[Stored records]
▬▬▬▬▬▬▬▬▬▬

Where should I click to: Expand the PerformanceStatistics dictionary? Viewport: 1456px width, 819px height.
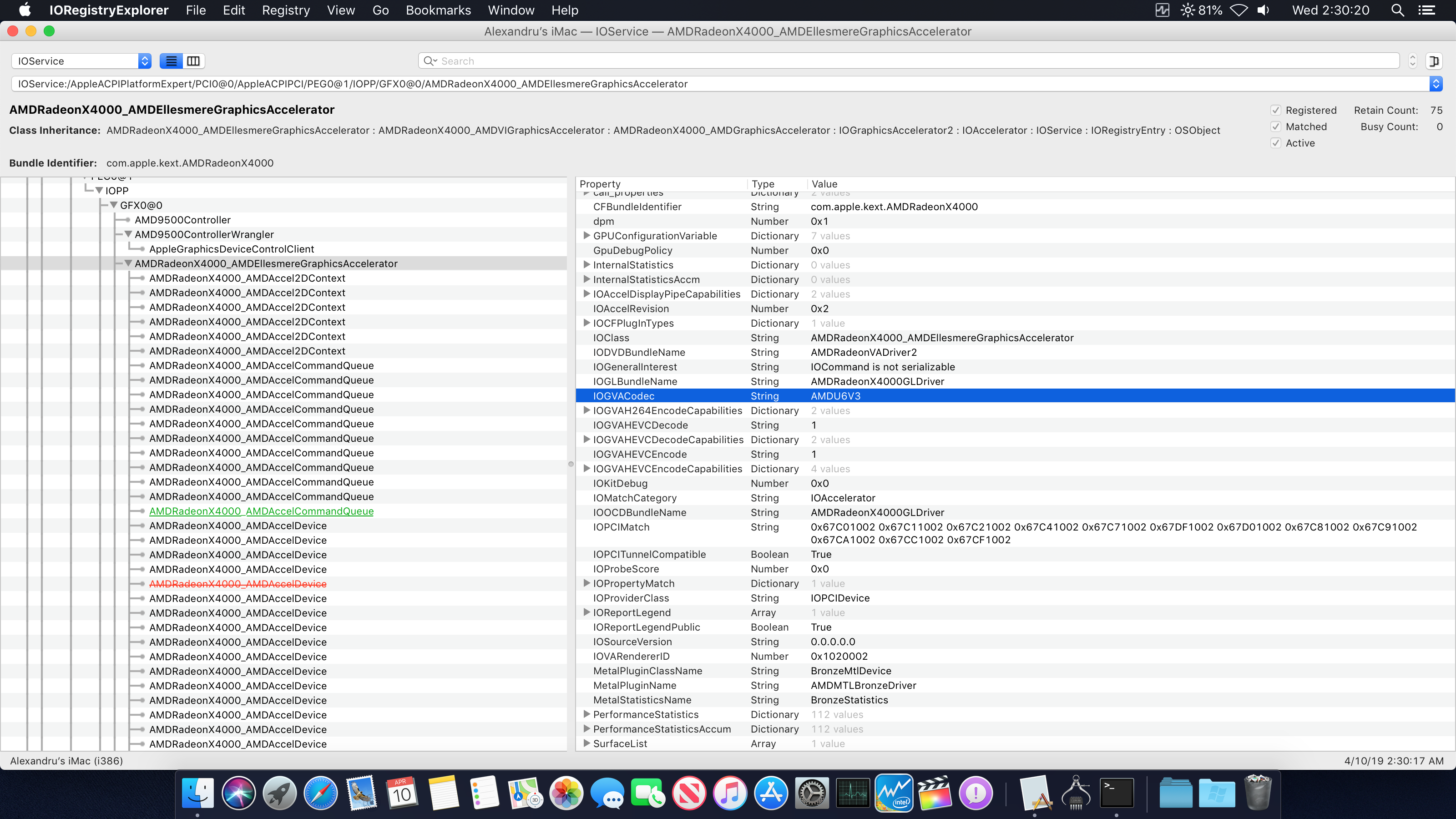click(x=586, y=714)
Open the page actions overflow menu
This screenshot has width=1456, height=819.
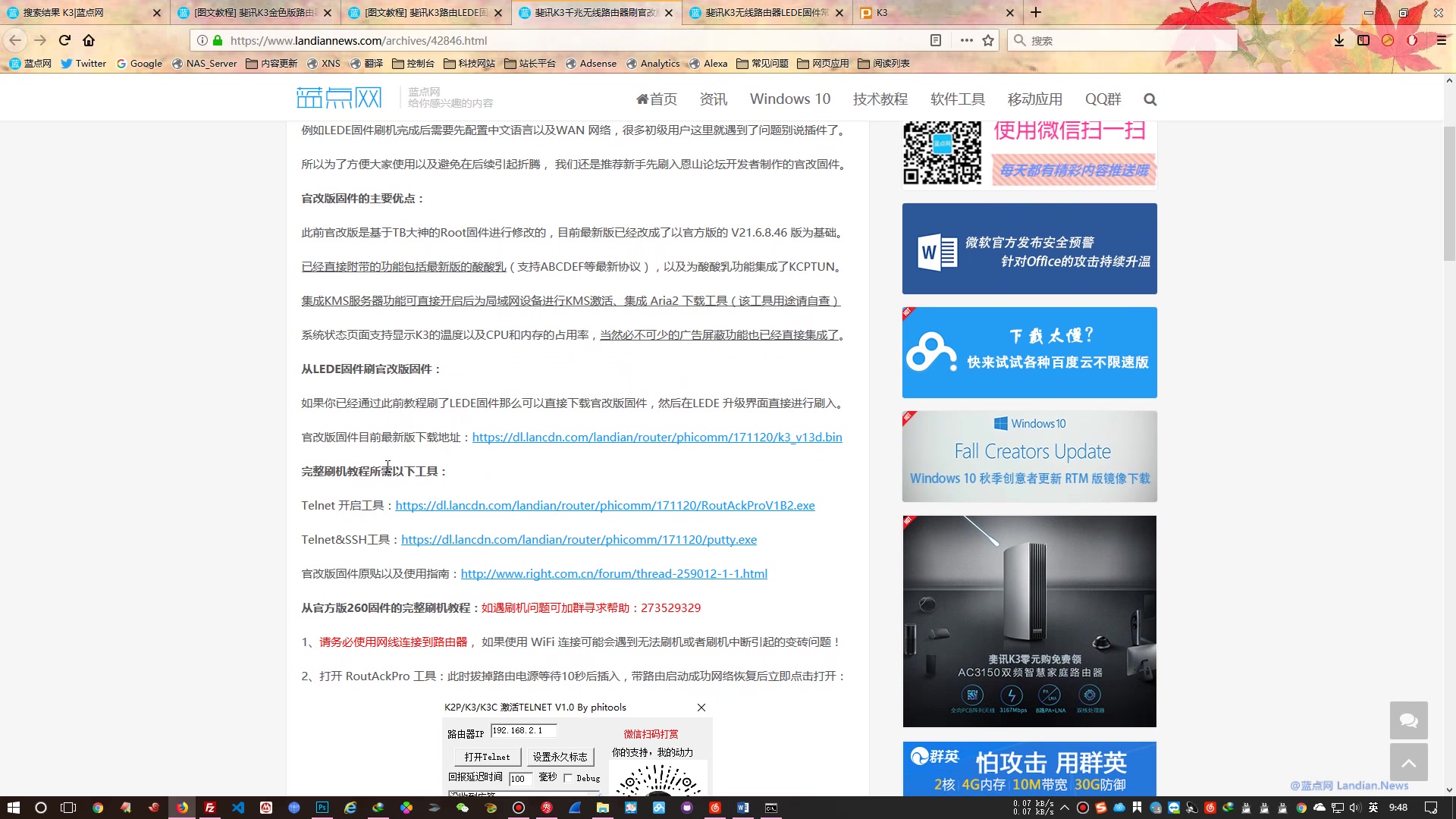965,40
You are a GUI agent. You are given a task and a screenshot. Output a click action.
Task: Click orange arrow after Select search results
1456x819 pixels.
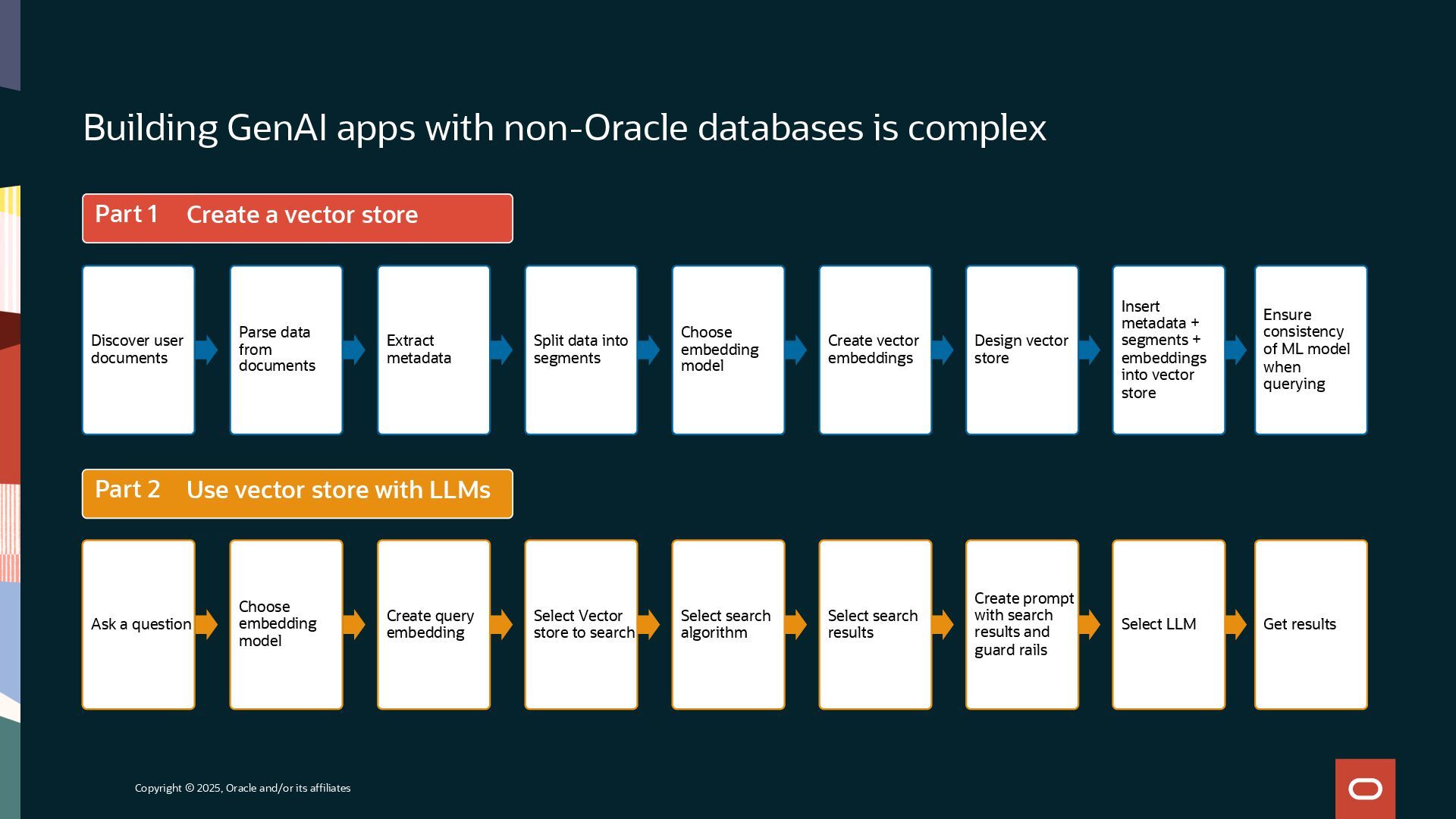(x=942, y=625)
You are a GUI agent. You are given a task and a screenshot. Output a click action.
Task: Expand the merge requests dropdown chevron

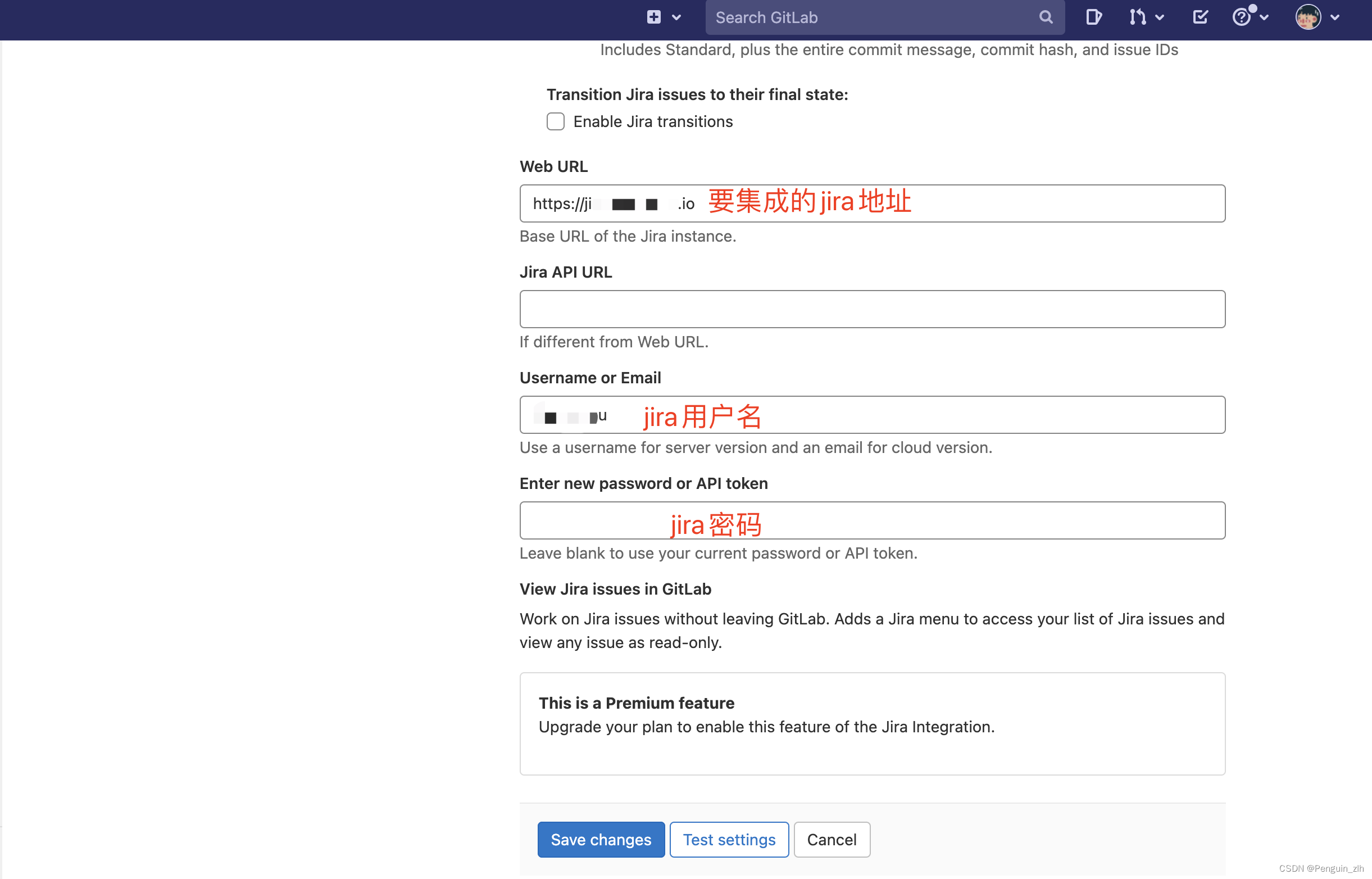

▬▬▬▬▬▬▬▬▬▬

TASK DESCRIPTION. What is needed is an exact printout of all the entries, without the pictures.

RESPONSE.
Where should I click to: Expand the PerformanceStatistics dictionary? Viewport: 1456px width, 819px height.
click(x=586, y=714)
Open the page actions overflow menu
This screenshot has width=1456, height=819.
965,40
You are a GUI agent. You are given a task and a screenshot. Output a click action.
Task: Click orange arrow after Select search results
1456x819 pixels.
(x=942, y=625)
You are a GUI agent. You are given a task and a screenshot. Output a click action.
Task: Expand the merge requests dropdown chevron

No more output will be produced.